A Large Fraction of Extragenic RNA Pol II Transcription Sites Overlap Enhancers (original) (raw)
Figure 3
Characterization of the extragenic transcripts generated upstream of LPS-inducible genes.
(A) Polyadenylation of extragenic Ccl5 transcripts. Total RNA was reverse-transcribed using oligo-dT primers. cDNA was then amplified with primers corresponding to regions −1, −2, and −3 upstream of Ccl5 (as in Figure 1). (B) Upstream extragenic transcripts are nuclear RNAs. Macrophages were fractionated before RNA extraction.
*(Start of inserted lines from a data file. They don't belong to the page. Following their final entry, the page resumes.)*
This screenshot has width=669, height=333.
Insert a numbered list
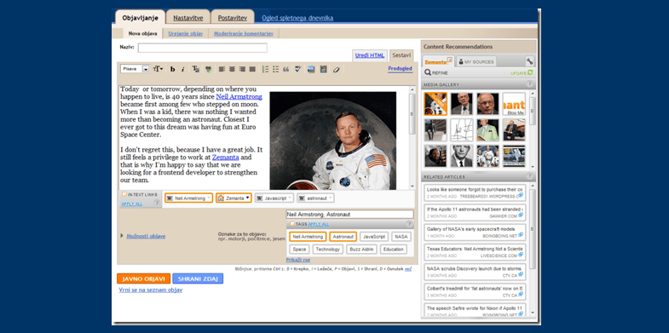[x=265, y=69]
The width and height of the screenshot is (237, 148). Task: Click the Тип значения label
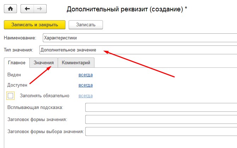(18, 50)
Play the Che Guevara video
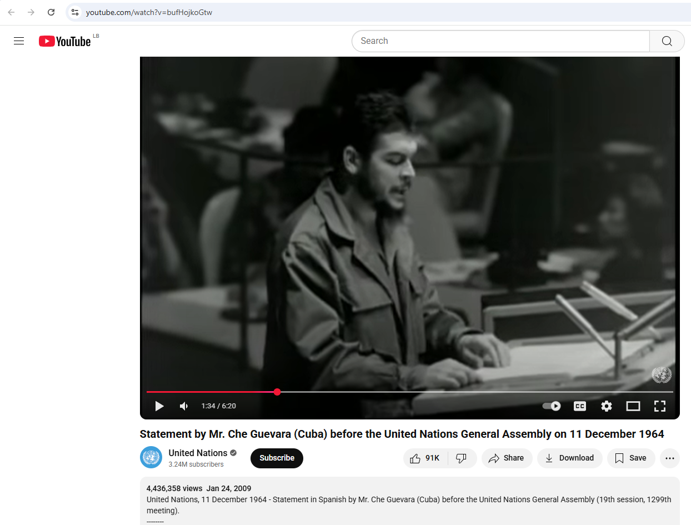Viewport: 691px width, 525px height. pos(159,406)
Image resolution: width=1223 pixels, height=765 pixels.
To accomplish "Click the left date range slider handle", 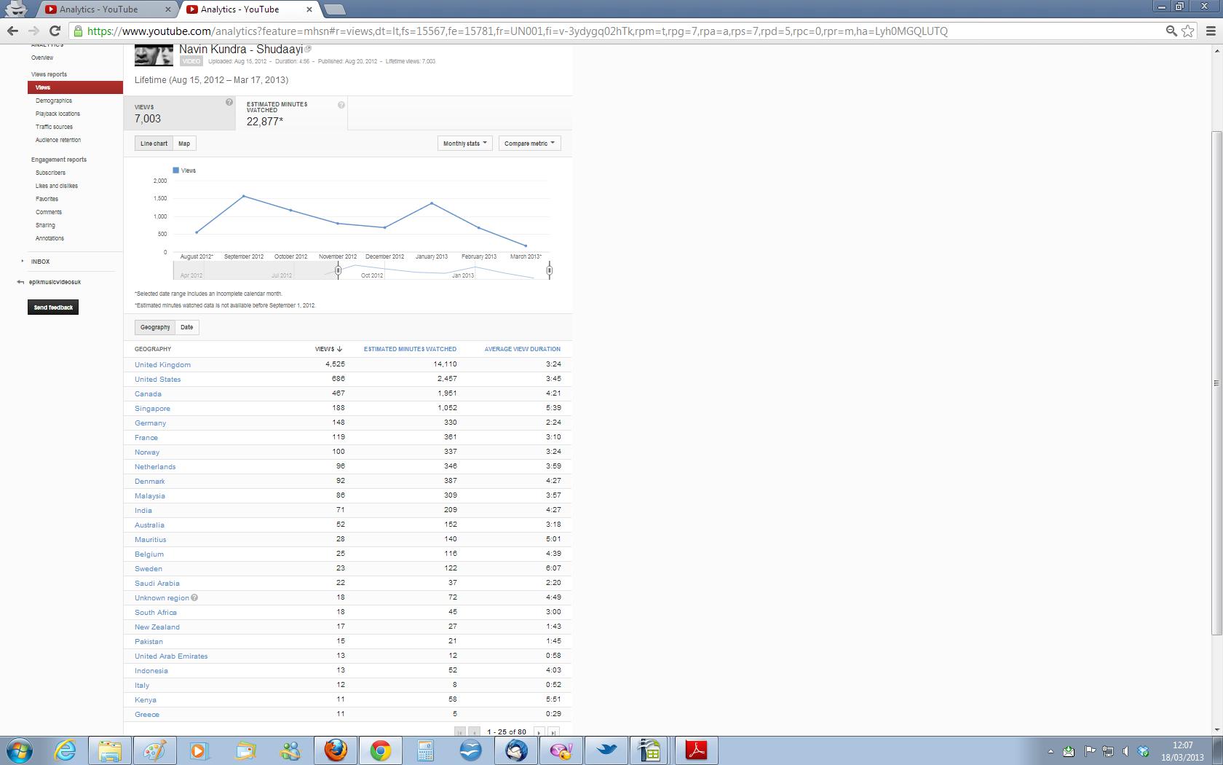I will point(338,270).
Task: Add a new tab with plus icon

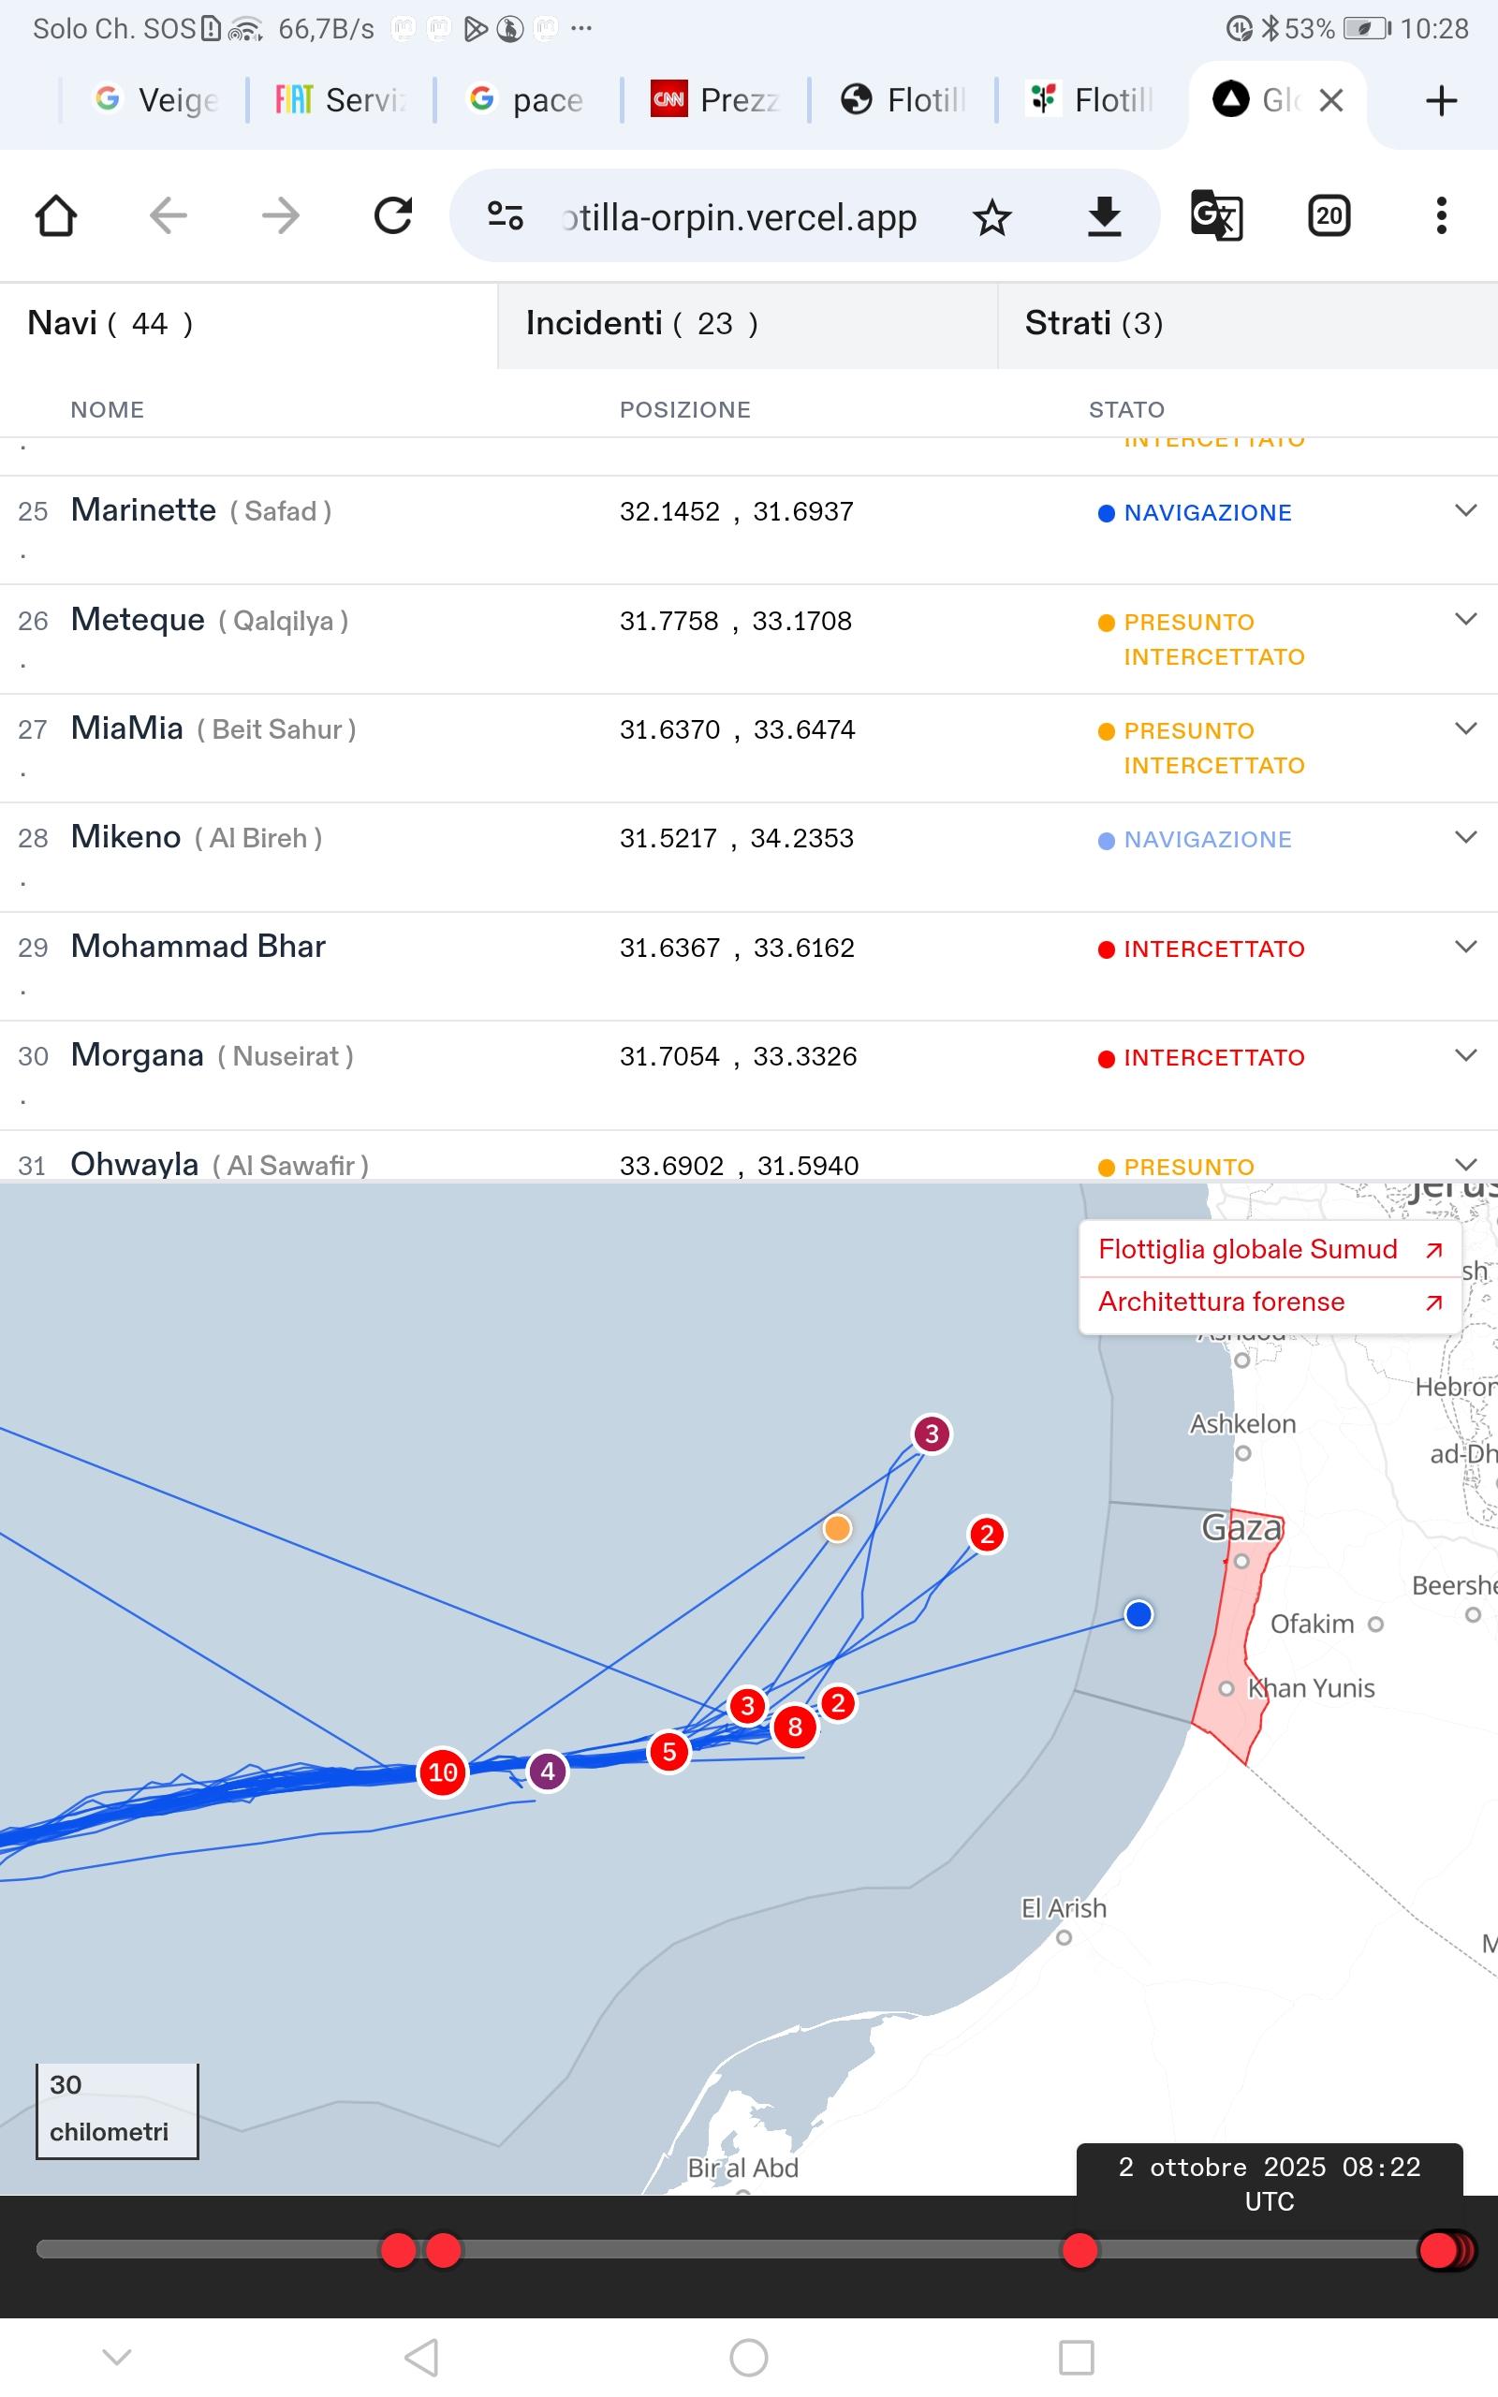Action: coord(1441,100)

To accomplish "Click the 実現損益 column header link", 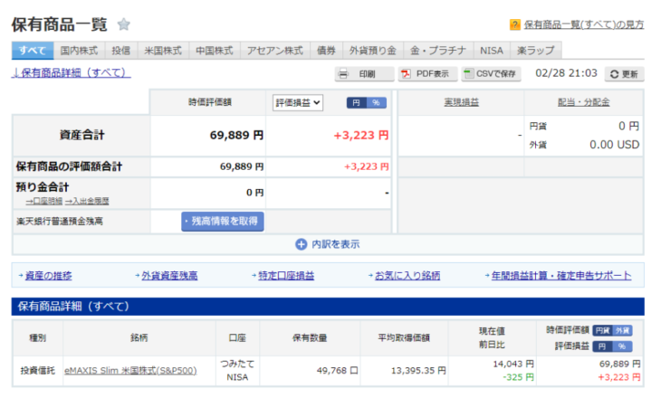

RNA from the cytoplasmic and nuclear fractions was then reverse transcribed and amplified with the indicated primers. Neat1 is a nuclear non-coding RNA that was used as a control of the fractionation procedure. (C) Extragenic transcription upstream of Ccl5 generates long unspliced transcripts. RNA was reverse transcribed using antisense primers in the region just upstream of Ccl5 TSS, as indicated. cDNA was then PCR-amplified using primers in the extragenic region −1 (as in Figure 1A). (D) Extragenic Ccl5 and Cxcl11 transcripts are very unstable. Cells were stimulated with LPS for 2 h, followed by a 30 min actinomycinD (5 µg/ml) chase. mRNAs for Ccl5 and Cxcl11 and the corresponding extragenic transcripts were measured by quantitative PCR. UT, untreated. (E) DRB insensitivity of extragenic Ccl5 and Cxcl11 transcripts. Macrophages were stimulated with LPS for 2 h in the presence or absence of DRB (50 µg/ml), as indicated. UT, untreated.